So that’s a “NO” then?

by Simon Wheeler

The Premier of B.C. announced the British Columbia government’s climate action plan in Richmond on 19 August 2016.

Late on a hot Friday afternoon last week the BC Provincial Government released their long awaited and much delayed Climate Leadership Plan.  It was as though they wanted to bury this document to avoid any media spotlight or comment.

Let’s step back. Just over a year ago the government announced, with great fanfare, the setting up of their new Climate Leadership Plan, including a strong team of stakeholder advisers drawn from industry, environmental groups, the First Nations and universities. Their mandate was to produce a robust report with input from the public and including interim and final recommendations for reducing greenhouse gas emissions in the province. The path for the reductions was needed because the BC Government itself was committed by law to a 33% reduction from 2007 levels by 2020.

The Leadership Team worked hard and listened carefully to the comments made. They produced their interim report in November 2015, along with invitations for a further round of public discussion. The final report was initially due in March 2016 but ominously failed to appear despite calls from some members of the Leadership Team for explanations.

By this time it was apparent that the government’s own targets for 2020 were unachievable. Indeed it looked like there would be a rise in emissions rather than a reduction.
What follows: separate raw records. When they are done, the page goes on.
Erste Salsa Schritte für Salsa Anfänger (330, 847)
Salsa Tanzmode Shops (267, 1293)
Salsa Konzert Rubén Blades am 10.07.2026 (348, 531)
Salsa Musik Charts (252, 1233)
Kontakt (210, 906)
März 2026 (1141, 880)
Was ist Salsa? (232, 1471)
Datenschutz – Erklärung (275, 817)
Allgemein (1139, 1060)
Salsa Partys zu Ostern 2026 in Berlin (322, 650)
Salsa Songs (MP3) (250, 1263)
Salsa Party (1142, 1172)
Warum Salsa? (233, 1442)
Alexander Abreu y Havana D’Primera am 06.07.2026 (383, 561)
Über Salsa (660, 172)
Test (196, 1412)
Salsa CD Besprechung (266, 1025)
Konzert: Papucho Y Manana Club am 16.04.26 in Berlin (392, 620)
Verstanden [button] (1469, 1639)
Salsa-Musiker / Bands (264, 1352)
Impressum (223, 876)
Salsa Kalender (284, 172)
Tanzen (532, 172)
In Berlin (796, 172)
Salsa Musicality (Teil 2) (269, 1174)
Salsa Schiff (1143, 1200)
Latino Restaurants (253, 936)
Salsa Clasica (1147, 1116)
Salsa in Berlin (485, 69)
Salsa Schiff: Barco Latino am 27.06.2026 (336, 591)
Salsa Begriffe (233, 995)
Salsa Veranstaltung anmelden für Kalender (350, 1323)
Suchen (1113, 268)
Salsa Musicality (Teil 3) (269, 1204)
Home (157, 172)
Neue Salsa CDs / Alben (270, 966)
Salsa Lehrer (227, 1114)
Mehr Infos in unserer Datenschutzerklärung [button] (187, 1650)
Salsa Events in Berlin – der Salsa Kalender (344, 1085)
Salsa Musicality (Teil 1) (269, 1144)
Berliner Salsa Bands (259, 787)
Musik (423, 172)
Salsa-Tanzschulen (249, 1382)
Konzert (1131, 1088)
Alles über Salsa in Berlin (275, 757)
The Team, in its interim report, had suggested a modified target of 40% reduction by 2030 and 80% by 2050, together with some clearly defined pathways to achieve these goals whilst maintaining economic growth.
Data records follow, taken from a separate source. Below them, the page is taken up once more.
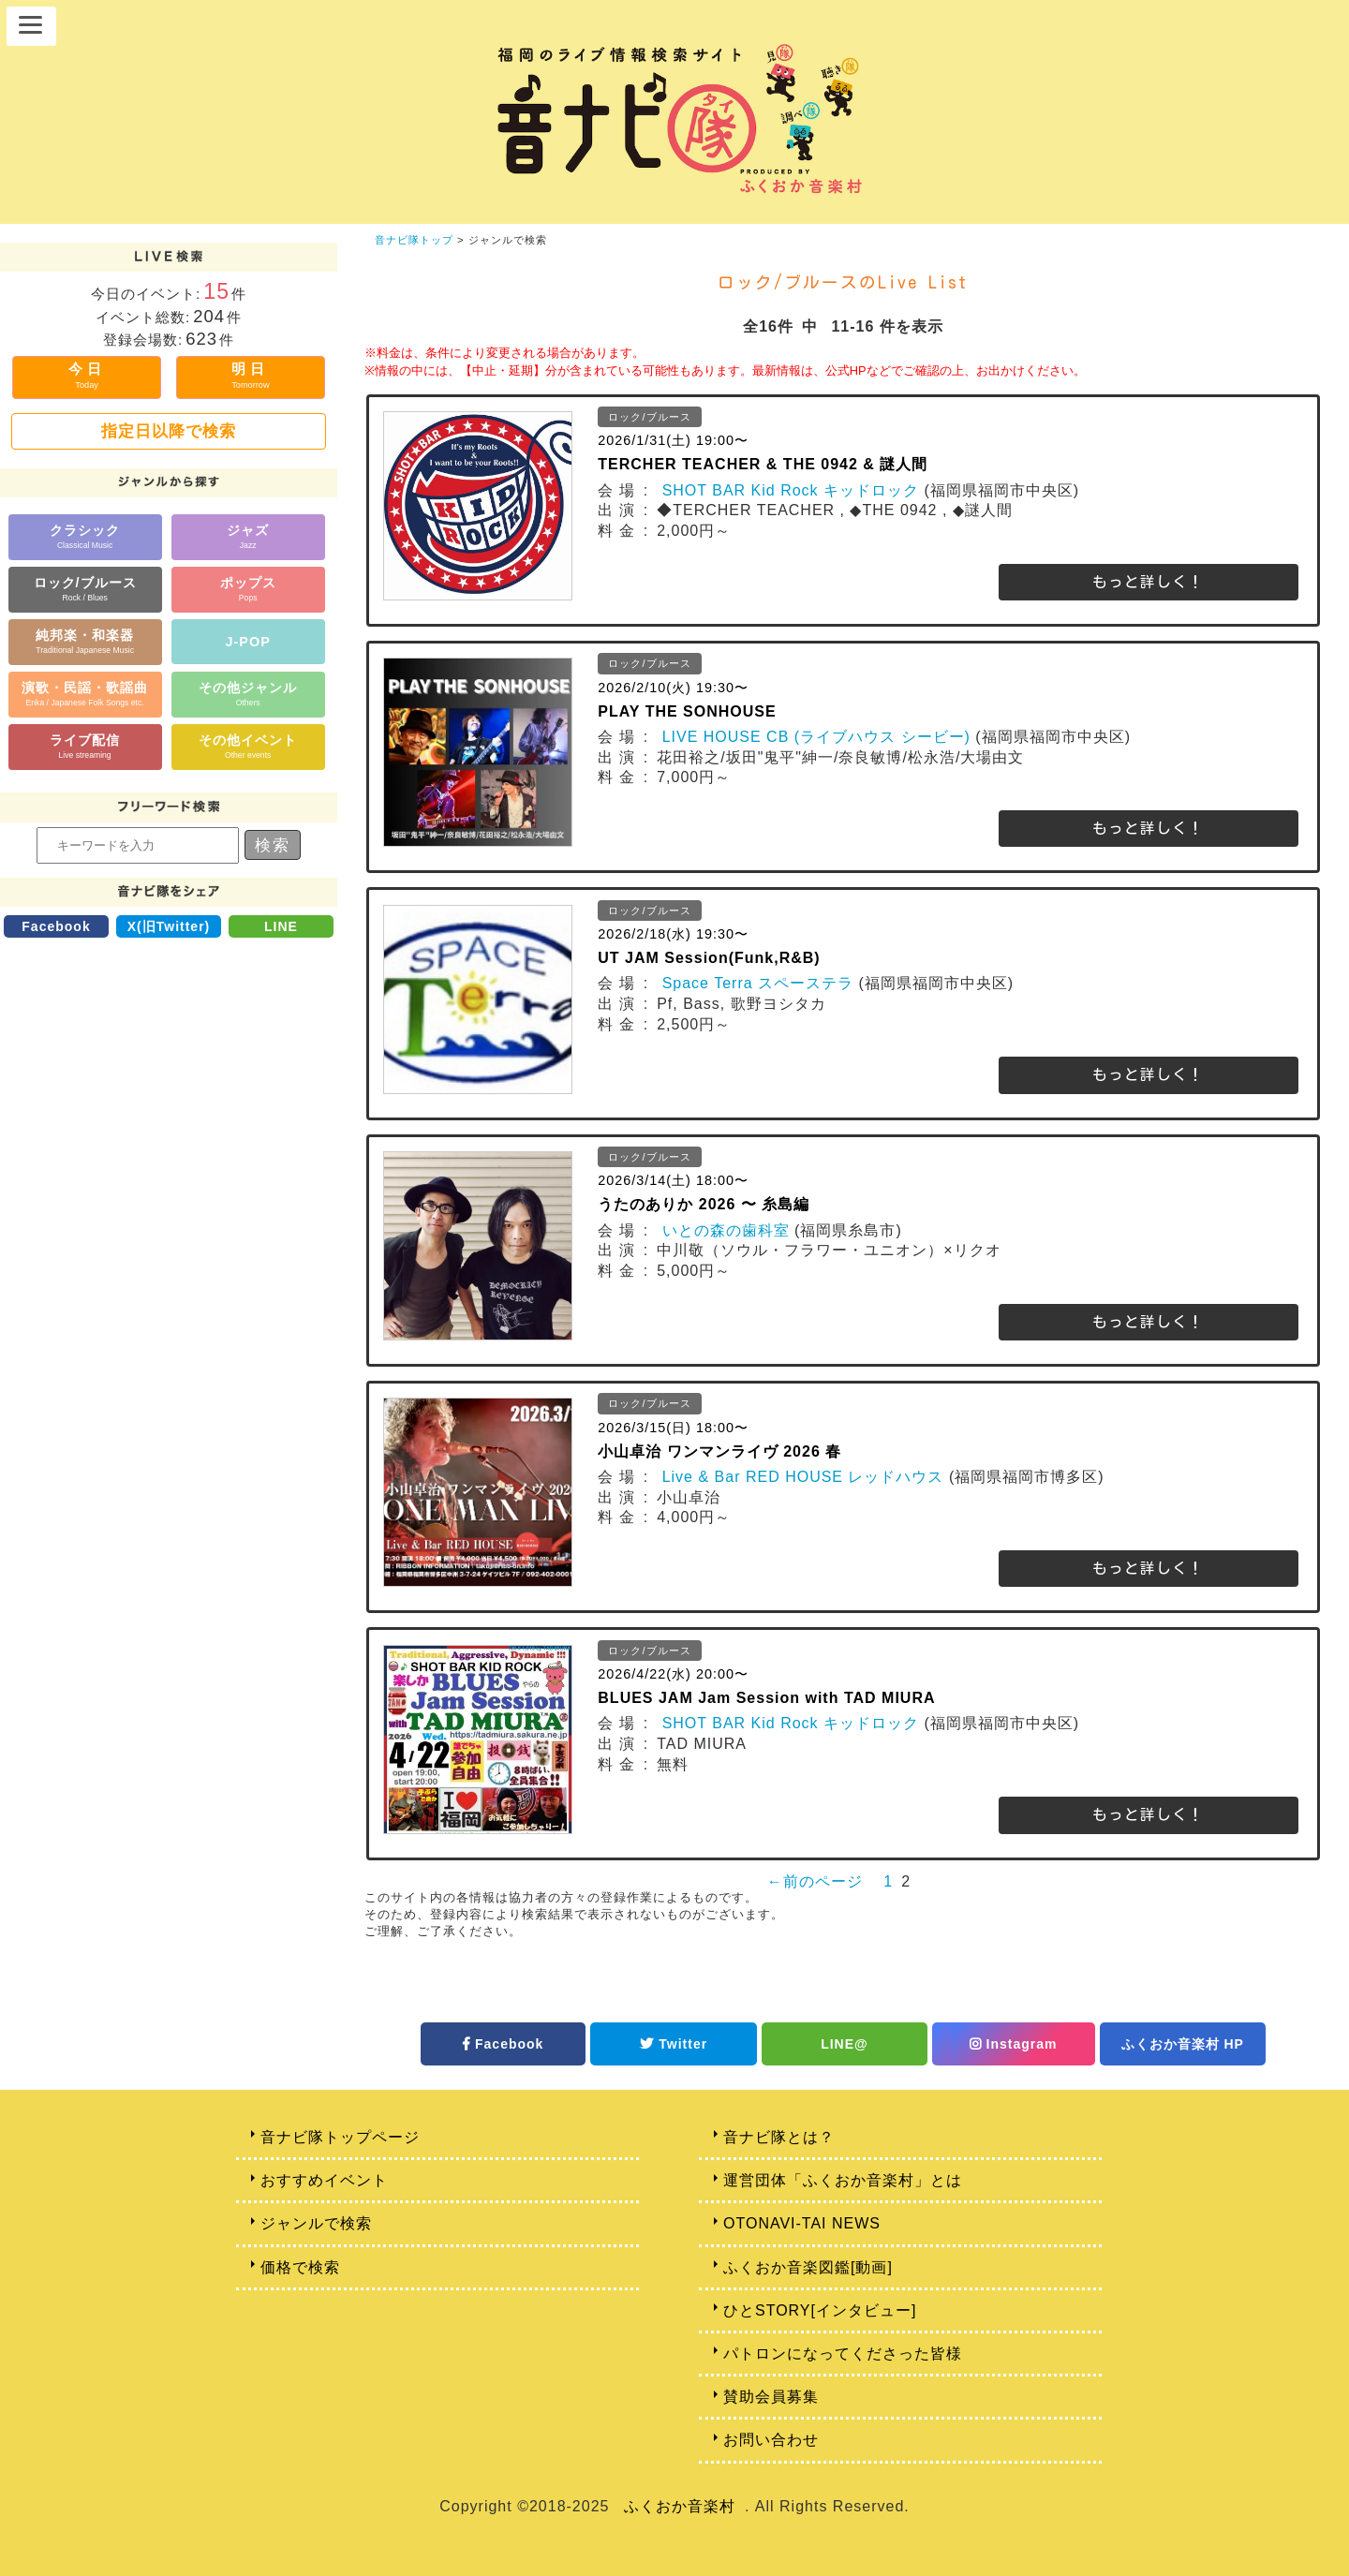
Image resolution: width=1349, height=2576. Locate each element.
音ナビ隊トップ (414, 239)
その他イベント (248, 746)
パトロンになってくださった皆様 (842, 2353)
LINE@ (844, 2043)
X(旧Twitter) (169, 926)
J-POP (248, 641)
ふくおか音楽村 (679, 2506)
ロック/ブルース (85, 588)
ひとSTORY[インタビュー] (819, 2310)
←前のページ (815, 1881)
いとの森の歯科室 (726, 1230)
What has the government given us?  A report that ignores their 2020 legislated emissions reduction, ignores the suggested 2030 target, and coincidentally thumbs its nose at the Federal government’s stated intention for a national 30% reduction from 2005 levels by 2030. It also ignores most of the Leadership Team’s recommendations, together with their suggested pathways to emissions reduction, and now presents some flawed figures that will not even get them halfway to the stated target for 2050.

So indeed it’s a “NO”. NO to meeting the government’s own targets, NO to any credible plans for emissions reduction in the future and certainly NO to any form of climate leadership.

BC deserves better.



  1. Thank you Simon for your plaintive cry for our provincial government to do better, I agree but then one has to remember that we are coming up to an election year! Our democracy is hamstrung by the election cycles and the need to get back into power. Long term visions and the will to implement them are rare. However, as I write I sit here comfortably watching the turbine on Grouse generating (some limited) power, with the blue sky, scudding clouds and wonderful 25 degree weather, I wonder how anything can be wrong. At least my generation and my little part of the world is OK so why should I worry?

  2. The basic problem is that effective action to deal with climate change requires collective action and resources, and that comes into conflict with the BC Liberals’ belief that the best government is one that is small and leaves things to the private sector. Anything that might be considered as an increase in “taxes” is out of the question. Let’s hope that after the election that they, if elected, will reconsider.

  3. I agree with Graham’s point that our lovely part of the world has been lucky – so far. B.C. needs to “feel the burn” before this government believes they have the mandate to increase the carbon tax, even though it’s effective and is a model for other provinces and countries.